• [ACTION ITEM] Look below for the line containing "Task: Open the University of Chicago link"; from there, print each line exactly up to and including the line containing "Screen dimensions: 511x428", and stop.

• [SUPPLIED RECORDS]
+ + + +
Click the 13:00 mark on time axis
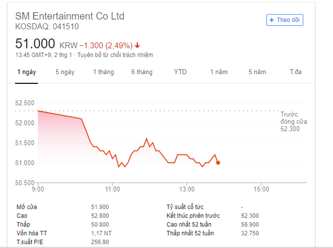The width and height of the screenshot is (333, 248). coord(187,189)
+ + + +
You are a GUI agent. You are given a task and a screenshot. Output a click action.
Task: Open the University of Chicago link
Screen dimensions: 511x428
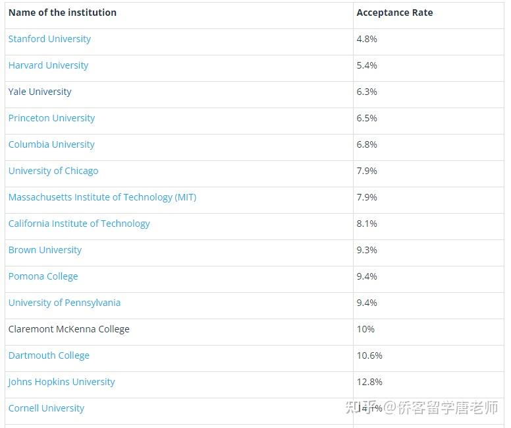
+ + + +
• [PROBLEM SOLUTION]
Task: Open the University of Chicago link
Screen dimensions: 511x428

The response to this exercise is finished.